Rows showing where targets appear
#####

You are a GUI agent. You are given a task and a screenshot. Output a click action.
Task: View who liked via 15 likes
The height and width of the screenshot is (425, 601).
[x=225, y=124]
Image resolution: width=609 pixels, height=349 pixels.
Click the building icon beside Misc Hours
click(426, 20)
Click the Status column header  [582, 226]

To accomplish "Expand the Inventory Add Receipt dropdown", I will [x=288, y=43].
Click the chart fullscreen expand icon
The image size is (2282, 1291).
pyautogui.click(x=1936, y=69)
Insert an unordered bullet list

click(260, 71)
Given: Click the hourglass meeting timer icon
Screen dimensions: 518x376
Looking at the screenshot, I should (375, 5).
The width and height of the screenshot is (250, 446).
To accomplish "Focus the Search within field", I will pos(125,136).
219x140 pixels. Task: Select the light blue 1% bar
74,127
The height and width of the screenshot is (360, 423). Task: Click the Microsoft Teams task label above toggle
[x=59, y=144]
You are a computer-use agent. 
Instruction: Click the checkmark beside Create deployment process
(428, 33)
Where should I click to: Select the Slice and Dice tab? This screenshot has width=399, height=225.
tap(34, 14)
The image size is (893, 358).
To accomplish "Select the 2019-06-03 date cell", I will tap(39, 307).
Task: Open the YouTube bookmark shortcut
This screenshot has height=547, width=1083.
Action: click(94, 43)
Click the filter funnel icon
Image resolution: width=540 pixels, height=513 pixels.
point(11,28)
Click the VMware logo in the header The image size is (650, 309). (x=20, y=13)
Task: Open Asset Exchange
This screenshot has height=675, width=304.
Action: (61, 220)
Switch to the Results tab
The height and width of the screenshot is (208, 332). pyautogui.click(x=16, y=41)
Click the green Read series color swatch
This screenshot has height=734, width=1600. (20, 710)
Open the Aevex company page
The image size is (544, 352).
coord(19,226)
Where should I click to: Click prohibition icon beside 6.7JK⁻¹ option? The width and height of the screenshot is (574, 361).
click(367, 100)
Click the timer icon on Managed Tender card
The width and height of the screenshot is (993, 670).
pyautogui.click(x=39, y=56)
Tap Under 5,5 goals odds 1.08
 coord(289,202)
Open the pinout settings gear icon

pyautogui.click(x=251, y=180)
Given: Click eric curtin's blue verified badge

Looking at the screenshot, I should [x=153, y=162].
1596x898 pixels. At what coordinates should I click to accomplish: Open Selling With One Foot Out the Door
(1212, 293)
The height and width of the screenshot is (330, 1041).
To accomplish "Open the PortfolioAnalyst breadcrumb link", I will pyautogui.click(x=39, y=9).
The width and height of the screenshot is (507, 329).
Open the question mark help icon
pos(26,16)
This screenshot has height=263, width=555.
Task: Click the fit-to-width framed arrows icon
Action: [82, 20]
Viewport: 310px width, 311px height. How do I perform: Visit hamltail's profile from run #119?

#####

Exercise: Return all of the records above, line for line, with no changes.

Solution for this problem:
You are a GUI agent. You are given a task and a screenshot. Output a click action.
Task: View who liked via 15 likes
The height and width of the screenshot is (425, 601).
[x=225, y=124]
Image resolution: width=609 pixels, height=349 pixels.
Click the building icon beside Misc Hours
click(426, 20)
Click the Status column header  [582, 226]

To accomplish "Expand the Inventory Add Receipt dropdown", I will [x=288, y=43].
Click the chart fullscreen expand icon
The image size is (2282, 1291).
pyautogui.click(x=1936, y=69)
Insert an unordered bullet list

click(260, 71)
Given: Click the hourglass meeting timer icon
Screen dimensions: 518x376
Looking at the screenshot, I should (375, 5).
The width and height of the screenshot is (250, 446).
To accomplish "Focus the Search within field", I will pos(125,136).
219x140 pixels. Task: Select the light blue 1% bar
74,127
The height and width of the screenshot is (360, 423). Task: Click the Microsoft Teams task label above toggle
[x=59, y=144]
You are a computer-use agent. 
Instruction: Click the checkmark beside Create deployment process
(428, 33)
Where should I click to: Select the Slice and Dice tab? This screenshot has width=399, height=225.
tap(34, 14)
The image size is (893, 358).
To accomplish "Select the 2019-06-03 date cell", I will tap(39, 307).
Task: Open the YouTube bookmark shortcut
This screenshot has height=547, width=1083.
Action: click(94, 43)
Click the filter funnel icon
Image resolution: width=540 pixels, height=513 pixels.
point(11,28)
Click the VMware logo in the header The image size is (650, 309). (x=20, y=13)
Task: Open Asset Exchange
This screenshot has height=675, width=304.
Action: (61, 220)
Switch to the Results tab
The height and width of the screenshot is (208, 332). pyautogui.click(x=16, y=41)
Click the green Read series color swatch
This screenshot has height=734, width=1600. (20, 710)
Open the Aevex company page
The image size is (544, 352).
coord(19,226)
Where should I click to: Click prohibition icon beside 6.7JK⁻¹ option? The width and height of the screenshot is (574, 361).
click(367, 100)
Click the timer icon on Managed Tender card
The width and height of the screenshot is (993, 670).
pyautogui.click(x=39, y=56)
Tap Under 5,5 goals odds 1.08
 coord(289,202)
Open the pinout settings gear icon

pyautogui.click(x=251, y=180)
Given: Click eric curtin's blue verified badge

Looking at the screenshot, I should [x=153, y=162].
1596x898 pixels. At what coordinates should I click to accomplish: Open Selling With One Foot Out the Door
(1212, 293)
The height and width of the screenshot is (330, 1041).
To accomplish "Open the PortfolioAnalyst breadcrumb link", I will pyautogui.click(x=39, y=9).
The width and height of the screenshot is (507, 329).
Open the question mark help icon
pos(26,16)
This screenshot has height=263, width=555.
Task: Click the fit-to-width framed arrows icon
Action: [82, 20]
Viewport: 310px width, 311px height. How do I perform: Visit hamltail's profile from run #119?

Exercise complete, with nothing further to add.